What is required -
Begin at the line containing "Screen dimensions: 600x630" and copy each line exactly through the end of the records, leaving out what comes before.
Task data START
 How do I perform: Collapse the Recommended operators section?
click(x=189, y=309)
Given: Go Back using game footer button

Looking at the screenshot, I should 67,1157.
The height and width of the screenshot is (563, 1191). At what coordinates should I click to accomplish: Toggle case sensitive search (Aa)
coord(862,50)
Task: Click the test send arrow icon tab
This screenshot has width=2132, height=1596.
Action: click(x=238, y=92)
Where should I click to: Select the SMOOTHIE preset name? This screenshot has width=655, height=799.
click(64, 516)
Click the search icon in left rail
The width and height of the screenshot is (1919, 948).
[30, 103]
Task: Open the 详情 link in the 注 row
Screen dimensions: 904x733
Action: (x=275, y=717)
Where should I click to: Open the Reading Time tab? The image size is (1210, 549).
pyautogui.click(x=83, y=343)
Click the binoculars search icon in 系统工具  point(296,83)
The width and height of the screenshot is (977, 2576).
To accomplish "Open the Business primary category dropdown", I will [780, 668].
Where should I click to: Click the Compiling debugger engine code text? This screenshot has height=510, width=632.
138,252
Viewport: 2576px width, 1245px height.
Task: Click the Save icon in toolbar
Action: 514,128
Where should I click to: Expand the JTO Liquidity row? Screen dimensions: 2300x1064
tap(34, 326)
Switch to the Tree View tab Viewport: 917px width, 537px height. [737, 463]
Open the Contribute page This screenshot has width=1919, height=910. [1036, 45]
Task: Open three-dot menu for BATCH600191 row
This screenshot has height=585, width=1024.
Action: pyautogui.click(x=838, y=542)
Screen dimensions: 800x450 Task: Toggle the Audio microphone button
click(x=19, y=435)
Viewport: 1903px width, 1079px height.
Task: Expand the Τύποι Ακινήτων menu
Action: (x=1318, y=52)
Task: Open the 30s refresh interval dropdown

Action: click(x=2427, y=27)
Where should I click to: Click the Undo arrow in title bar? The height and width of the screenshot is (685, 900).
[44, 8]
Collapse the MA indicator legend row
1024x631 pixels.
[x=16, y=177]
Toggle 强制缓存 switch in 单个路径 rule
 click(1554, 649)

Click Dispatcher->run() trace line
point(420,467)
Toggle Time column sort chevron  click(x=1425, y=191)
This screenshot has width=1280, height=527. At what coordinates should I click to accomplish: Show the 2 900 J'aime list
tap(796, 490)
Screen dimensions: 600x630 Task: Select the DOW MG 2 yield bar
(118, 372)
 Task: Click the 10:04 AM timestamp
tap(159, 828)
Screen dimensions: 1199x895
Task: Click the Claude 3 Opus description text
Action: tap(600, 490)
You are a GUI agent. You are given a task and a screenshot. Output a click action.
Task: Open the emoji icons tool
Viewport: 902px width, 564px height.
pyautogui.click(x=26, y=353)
Task data END
Task result -
Screen dimensions: 600x630 Task: Select the DOW MG 2 yield bar
(118, 372)
 Task: Click the 10:04 AM timestamp
tap(159, 828)
Screen dimensions: 1199x895
Task: Click the Claude 3 Opus description text
Action: tap(600, 490)
You are a GUI agent. You are given a task and a screenshot. Output a click action.
Task: Open the emoji icons tool
Viewport: 902px width, 564px height.
pyautogui.click(x=26, y=353)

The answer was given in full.